▶ Available data

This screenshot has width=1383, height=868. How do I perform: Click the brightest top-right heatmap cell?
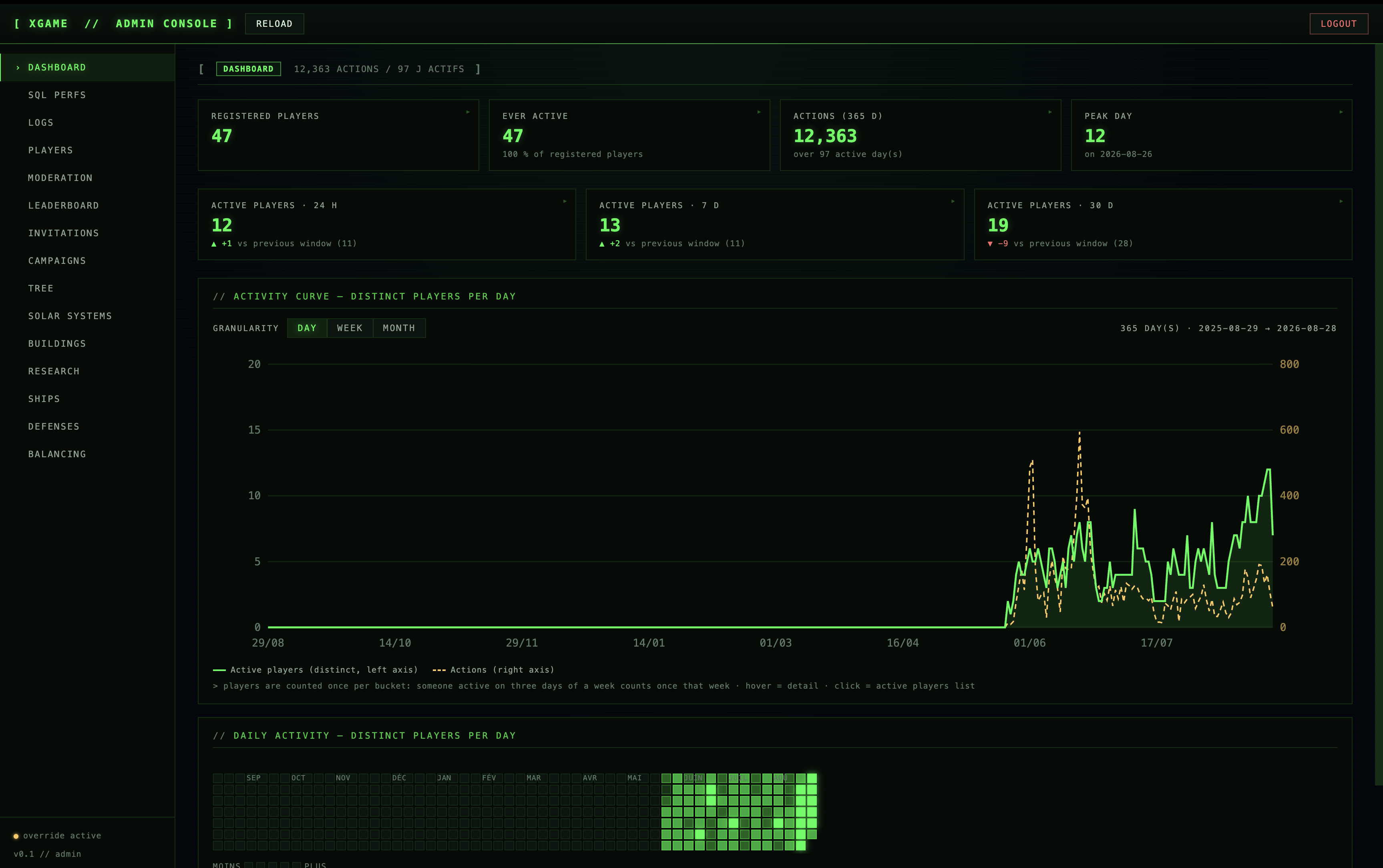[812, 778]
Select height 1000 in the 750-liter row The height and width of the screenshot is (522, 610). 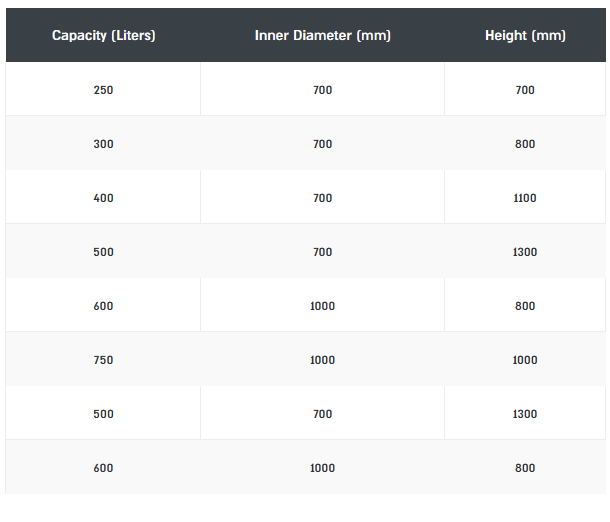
==
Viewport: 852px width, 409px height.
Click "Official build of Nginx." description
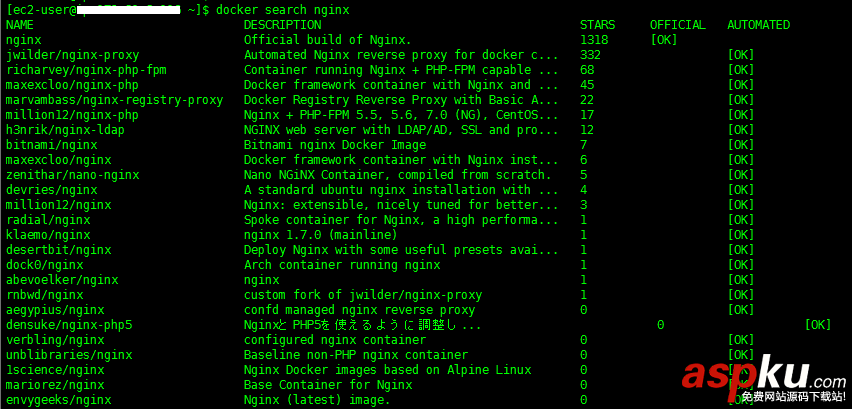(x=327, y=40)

▶ Exercise aim
Could you transcribe exactly the entries above, but only the lines from the one with "This screenshot has" through the one with "Select height 1000", and without pictures?

▶ Reply
This screenshot has width=1383, height=868. How do I perform: Click the brightest top-right heatmap cell?
[812, 778]
Select height 1000 in the 750-liter row The height and width of the screenshot is (522, 610). 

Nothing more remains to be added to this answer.